Uncommon Wealth
The test of time
Next year, as well as being the year in which the world (according to the Mayans) is due to end, and in which the Olympics come to England, also features the one and only National Soundcheck Day. It's on the 12th of December, if you haven't guessed.
The other milestone for 2012 is Her Majesty's Diamond Jubilee, marking the 60th anniversary of the Queen's accession to the throne. This is a remarkable achievement for any head of state, particularly in a democracy, and speaks volumes not just about the Queen's longevity and ability to survive the beheadings, coups and excommunications that bedevilled her predecessors, but also about the genuine affection in which she is held by (most of) her subjects. It's relatively easy to do this for a few years - we all "agreed with Nick" just a few months ago, after all, and now look! - but 60 years is quite another thing. And it's not just "being popular"; popularity contests never end well or last long. There's something quite intangible about the test of time which the Queen has so brilliantly passed.

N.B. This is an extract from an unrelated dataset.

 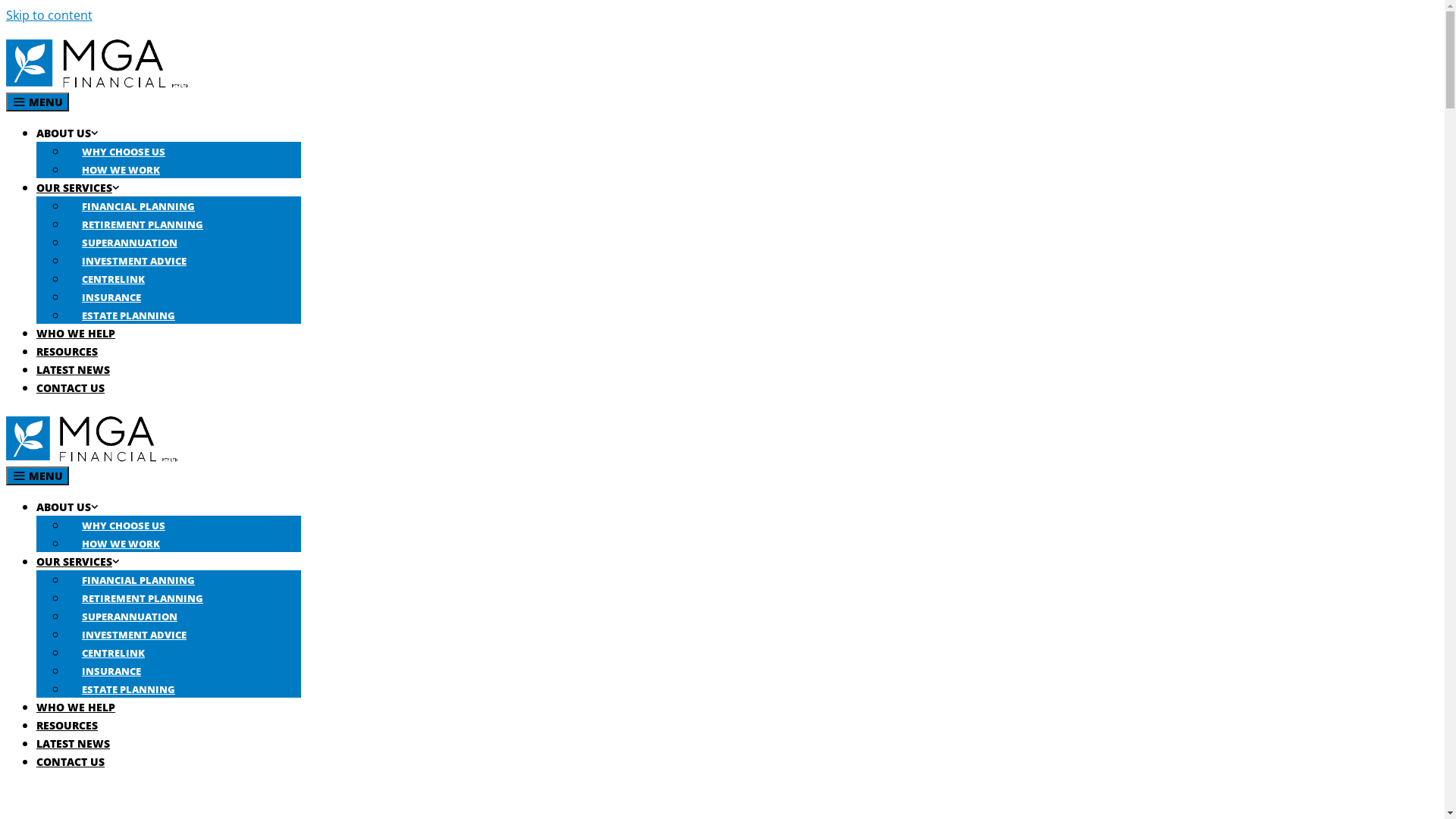 I want to click on 'MGA Financial', so click(x=90, y=457).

The "test of time" is a slippery thing that is all too often applied to the works of composers, a subject with which I am all too familiar. The conductor Thomas Beecham supposedly once quipped, "there's not much the public wants of a composer, except that he's dead". He also came up with: "the oboe - an ill wind that blows no-one any good", so I'll forgive him. There is some truth in that (about composers, but also some truth about oboes, as anyone who's played in an amateur orchestra can attest), and as I intend to linger on for a good few decades yet, it's with some trepidation that I have agreed to a commission from the London Borough of Barnet, to celebrate the Diamond Jubilee.

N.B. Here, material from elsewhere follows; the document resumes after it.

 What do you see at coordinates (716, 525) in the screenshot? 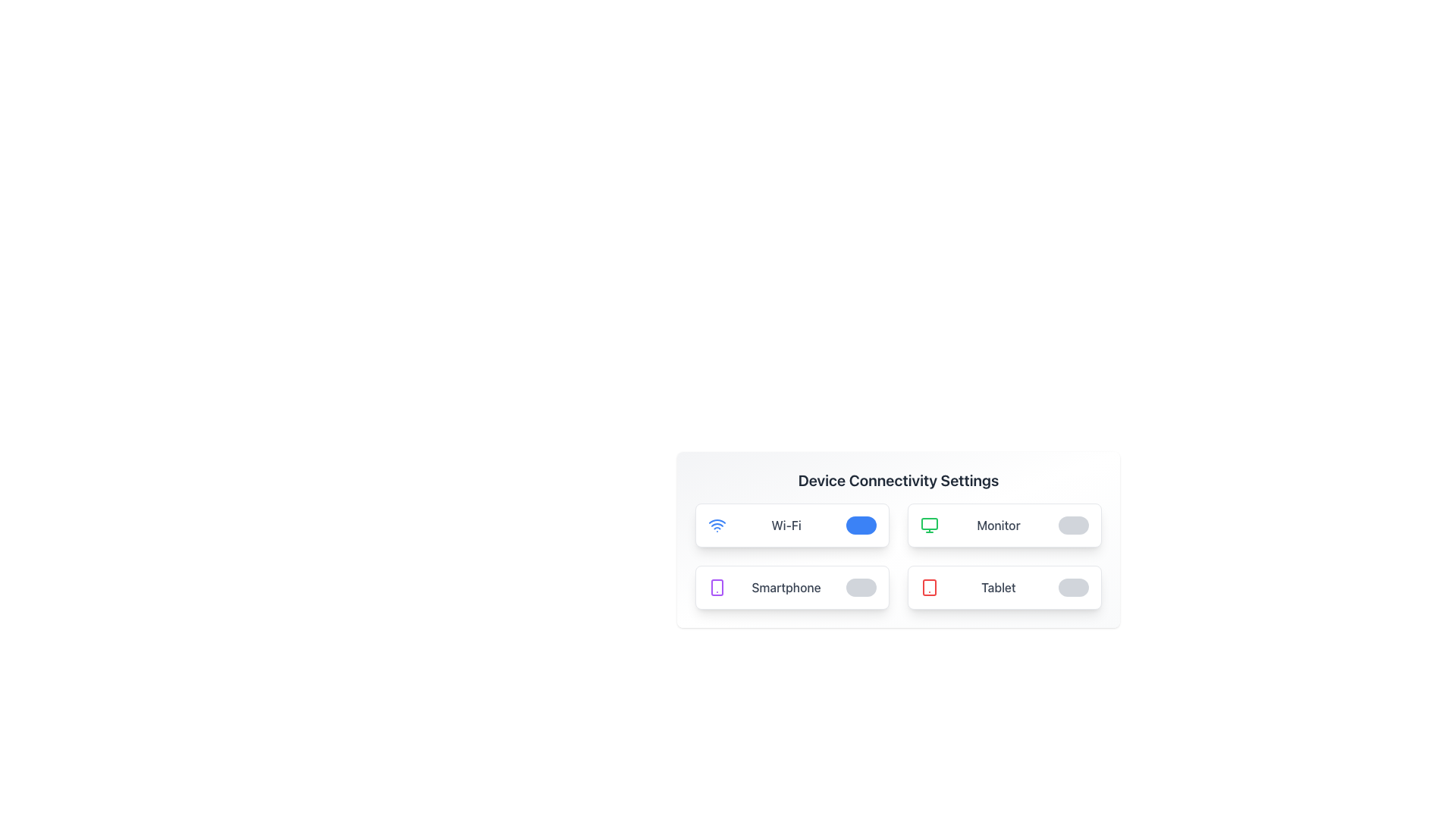
I see `the Wi-Fi icon located at the top-left corner of the 'Wi-Fi' settings card, which visually represents Wi-Fi connectivity` at bounding box center [716, 525].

This was a tricky brief in many ways; not least that it was incredibly vague. "Write us Something", they said, "some Music to celebrate the Jubilee". "By when, for whom, and what instruments shall they play - or do they prefer, perhaps, to sing?", I asked, as one must in my position. The deafening silence with which I was answered nearly prompted me to deliver a kind of rebellious John Cage-esque Two Minutes Silence, but in the nick of time I was notified that the combined forces of (appropriately enough) Queen Elizabeth's School and Mill Hill County High School would be available, and that the venue would be a Civic Service at Golders Green early in 2012.

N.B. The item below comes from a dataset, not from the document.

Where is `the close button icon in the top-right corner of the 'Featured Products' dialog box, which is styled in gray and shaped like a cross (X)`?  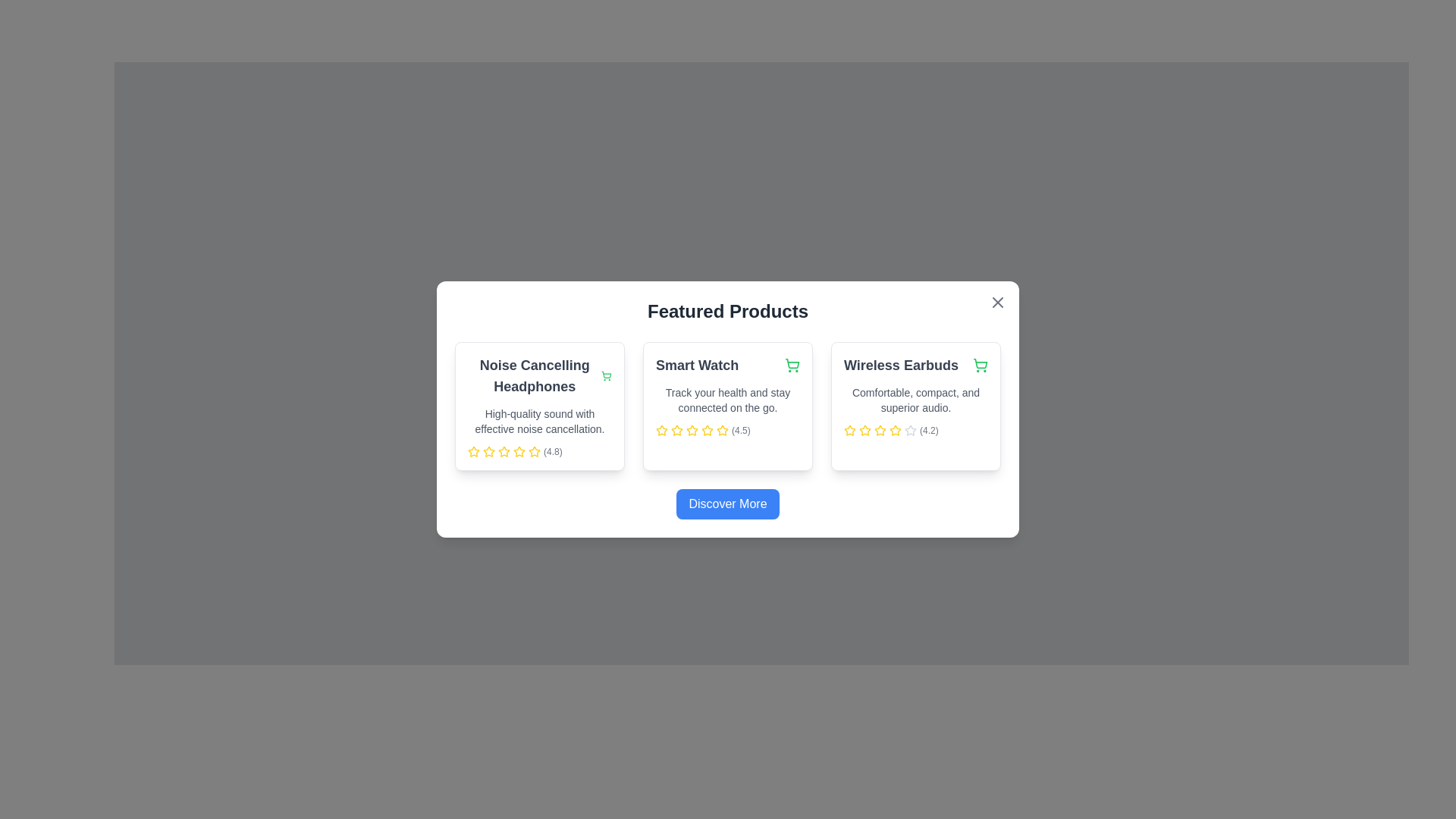
the close button icon in the top-right corner of the 'Featured Products' dialog box, which is styled in gray and shaped like a cross (X) is located at coordinates (997, 302).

Not much less tricky a brief given the details, especially if you consider that my usual output consists of difficult, obscure, and unpopular chamber music and opera (at least until I'm dead, in which case I fully expect the world to realise the underlying simplicity, common touch and obvious popularity of it all). However, I'm really not a stranger to coming up with suitable music for occasions: you might not have realised it, but every Sunday when I was organist at All Saints I composed something new. We had this game, you see; Choirmaster James (Kent-Winsley) would play a random cluster of notes during Communion, and I would have to seamlessly transform this offence into soothing, sorrowful, or triumphant music as fit the occasion. Sea Sunday? Nautical jigs were thrown in. Advent? "O Come, O Come, Emmanuel" would feature. England lost against Wales at rugby the day before? "Jerusalem" worked over by "Land Of Our Fathers". Either you were all terribly polite and polite about it all, or no-one noticed!
So back to the Jubilee piece. I didn't want to write something just about England, about the number 60, or even about good old Elizabeth W. herself, but it had to at least attempt to combine many aspects of the anniversary in question. Oh, and it would have to be easily performable with minimal rehearsal, by young people of mixed ability, and it would really have to be somehow uplifting and perhaps even catchy.
Common Wealth, therefore (for that is the new work's title), is a celebration of the Queen as head of the Commonwealth. She is the first monarch to hold the title, and to endure as a beloved figurehead across such different parts of the world, through such changing times, is a real inspiration. The split words of the title also reflect my own belief in music as a kind of common "wealth": the freely available common riches of all cultures (at least, freely available once the composer's well and truly dead, if you don't want to anger his publisher).
Common Wealth requires many groups of musicians, located all around the venue, to respond to the calls of a central group. The central group begins by playing a bagpipe-ish drone (this truly ill wind being, inexplicably, Her Majesty's favourite instrument, to the extent that she has a lone piper outside her bedroom window to wake her each morning). They then perform a "call", which is based on a familiar snippet of our National Anthem (the rising bit just before "Send her victorious"). The other groups join one by one - in their own time - with their responses, which are based on snippets from hopefully well-known traditional songs from parts of the Commonwealth - Linstead Market from Jamaica, for example, and Waltzing Matilda from Australia. These "responding" musicians gradually walk closer to the "calling" group, playing louder and louder. Now, I've had to be careful in my scoring to avoid a chaotic atonal cacophony, and hopefully we'll end up with a degree of chaos, yes, but of the more euphonic sort. Eventually, they'll all come together as one, for an uplifting and united ending.
I hope for a fun, symbolic and heartwarming celebration of all that unites the diverse and wonderful Commonwealth, not the least of which is our own Queen.